The two started off pitching a
Wii game called Real Heroes: Firefighter, the told me when I visited their brand-new
Sherman Oaks digs last week. While making the rounds pitching that
game, they met with Konami and one thing led to another and they ended
up being the developers of one of the WiiWare launch titles. The
problem was that time was tight – the game needed to be delivered in a
breakneck three months. A small studio, Epicenter stepped up to the
challenge and delivered a game that’s curiously addicting and
surprisingly filled with many levels of game play.



After
a lunch with Than, Brian and lead designer Tony Dormanesh, I sat down
to play the game. The premise is simple – you’re a guy who has a pen
filled with animals. You have to build fences to keep the different
animal types separated. This is fairly easy at first, as you’re in a
barn yard, but as the game progresses you move to more exotic locales
with more aggressive animals. Trying to build a fence around a group of
monkeys – who will throw their shit at you – while being chased by a
hungry lion is not as easy as you might think.

The
graphics of Critter Round-Up are simple and blocky, calling to mind
woodcut puzzles for little kids. That cartoony aesthetic hides some
complex gameplay, though. The predator animals will eat prey animals.
Power ups – ranging from meat to entice carnivores to a clock to slow
down time – can change the balance of power. Chickens can lay eggs,
making more animals for you to round up. Elephants can charge through
your fences and prairie dogs can slip out through holes in the ground.
The good news about predators is that once they eat an animal they’ll
be temporarily sated, giving you a chance to get by them. The game is
billed as ‘action/puzzle’ and I think that’s a perfect description –
you’re constantly looking for the best ways to pen up the animals (the
more animals you get into the same fence, the better your score), but
there’s so much randomization and so many deadly animals wandering
around that you’re just as often taking evasive action as you are
planning ahead. And that random element means you’ll never approach a
level the same way twice.



I played
single player for a little while, and was sort of annoyed when Than
said it was time to try multiplayer – because I as having so much fun. There’s
a co-op mode, where four players can work together to fence in critters
(although I would think that having four people in there, along with
all of those animals, would get tight), but the game really sings in
the versus modes, of which there are four. One hilarious mode will be
familiar to fans of Tron, except instead of creating walls of light,
you’re leaving behind fences. There’s a terrific soccer game played
with snowballs, and there’s a game where you’re chasing chickens. But
to me (and I’m a guy who opts for Deathmatch on Grand Theft Auto IV
multiplayer) the crowning jewel of the versus modes is a game where you
and your opponents are trapped in a pen with a bunch of predators.
Whoever lasts longest wins, and you can trip each other up, hopefully
delivering your friend into the mouth of a hungry crocodile.

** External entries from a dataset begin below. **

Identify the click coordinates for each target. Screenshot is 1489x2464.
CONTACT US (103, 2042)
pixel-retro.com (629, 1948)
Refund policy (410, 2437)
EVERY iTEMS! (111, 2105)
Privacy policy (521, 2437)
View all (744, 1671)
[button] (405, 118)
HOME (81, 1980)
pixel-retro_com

The depth of gameplay in the game is sort of astonishing: there are 50
levels for single player, there are the four multiplayer versus modes,
25 levels of multiplayer co-op AND an infinite mode that randomly
generates levels forever and forever – or as long as you can last. All
for 1000 Wii Points, or about ten bucks. To me Critter Round-Up simply
plays like a scaled down version of what would be a great Wii title on
its own. If there’s any game worth your Wii Points today, the WiiWare
US launch date, it’s got to be Critter Round-Up.




Meanwhile Epicenter Studios is looking to the future. They have
Firefighter in development (just think about how a firefighting game
can perfectly integrate the Wii controller. Brian explained to me that
what they want to do is take advantage of the Wii’s controller, not
abuse it. In Critter Round-Up, for example, you use the controller like
an old fashioned D-pad, except when you want to knock down a fence you
created – you shake the controller to do that. Epicenter isn’t into
making waggle-fests), and they have another WiiWare title in the pipe,
the rhythm game Crescendo. If these games are half as fun as Critter
Round-Up
, they could be the next video game success story.